Иногда начинаешь заражаться цветом, он буквально заполняет поры тела, и его источником очень скоро становишься ты сам: это ты источаешь жар древесной коры, ты являешься бордовым оттиском того, кто словно только что стремительно покинул кресло; ты начинаешь светиться воском старинных затворок. Объекты предельно ненатуральны: к этим людям не подойдешь, в этих домах не поселишься. Городские стены начинают топорщиться своей тканевой основой - всего лишь обманка, еще одна обманка, думаешь ты. Сам город полон записей, какие человек в нем прочитать не в силах - не только собственно граффити, но и все эти наслоения красок, стилей, позднейших пристроек, вещей утилитарных и оставленных, формирующих небывалые, близкие к лунным пейзажи. Они ни для кого не предназначены и никому не подотчетны. Они никому не нужны. Как не нужны и эти огромные рекламные щиты, затерявшиеся в сегодняшней пустынной (абстрактной?) Америке, эти постройки, водопады, закоулки.
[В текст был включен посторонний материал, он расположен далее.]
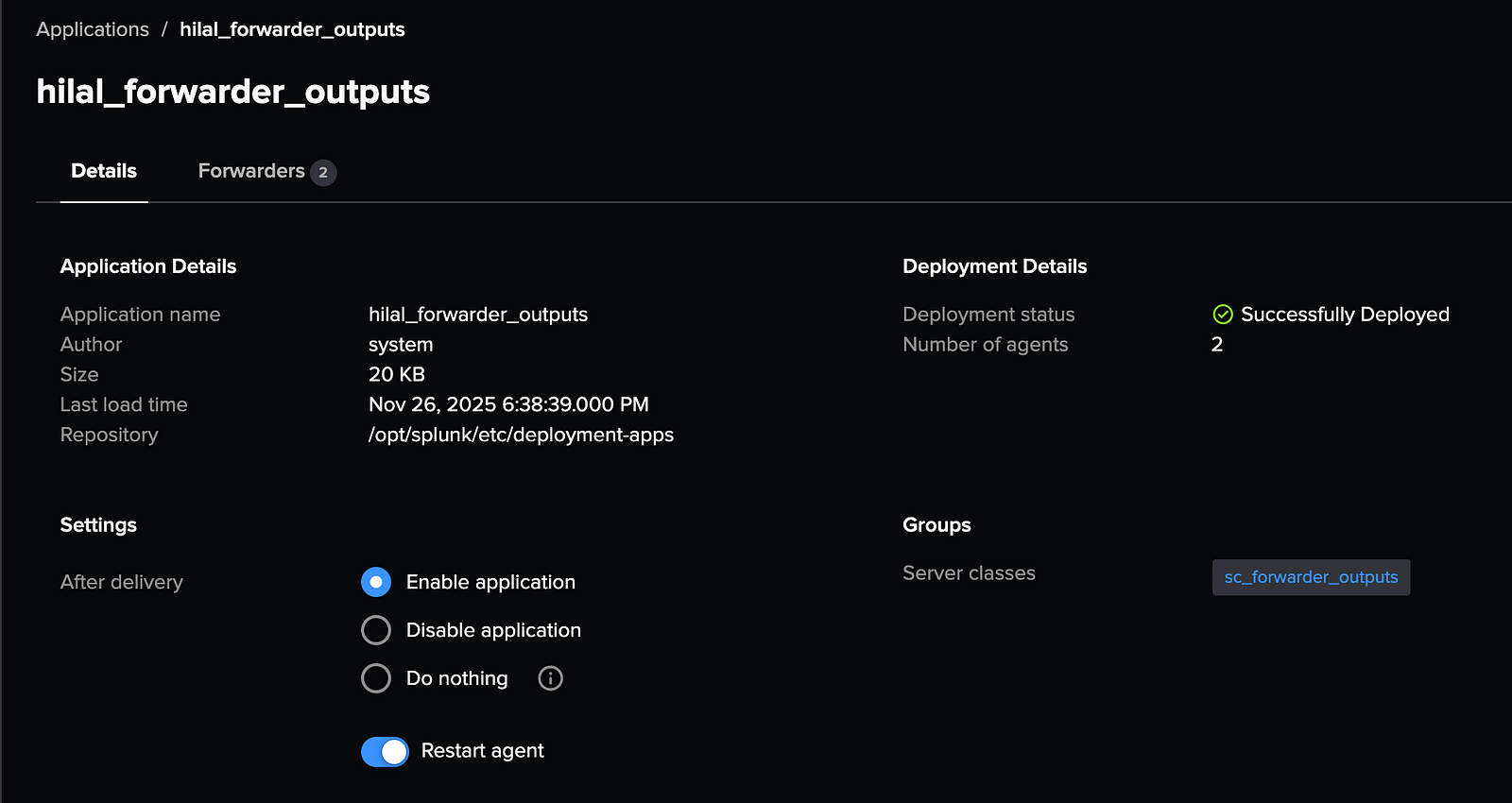Click the green Successfully Deployed checkmark icon
This screenshot has height=803, width=1512.
(x=1223, y=315)
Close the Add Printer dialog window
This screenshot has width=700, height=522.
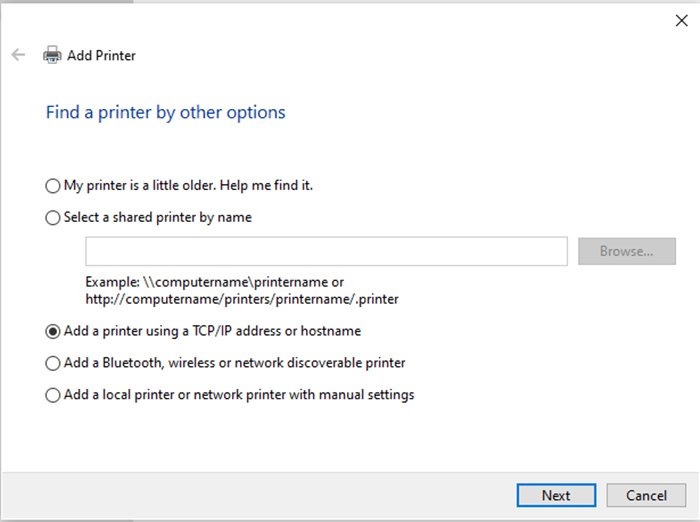pyautogui.click(x=681, y=20)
Как соблазнительно это женское лицо, но и оно оказывается всего лишь приклеенным к стене плакатом, а его милые несовершенства - внутренние неровности и вздутия все той же обманчивой стены. "Наш" мир коллапсирует в свою противоположность, превращается в иллюзию. Но если она и не годна к употреблению, то от этого не менее реальна. Не пора ли задуматься над разными порядками реального? Вот что с этих изображений, похоже, несется нам вслед.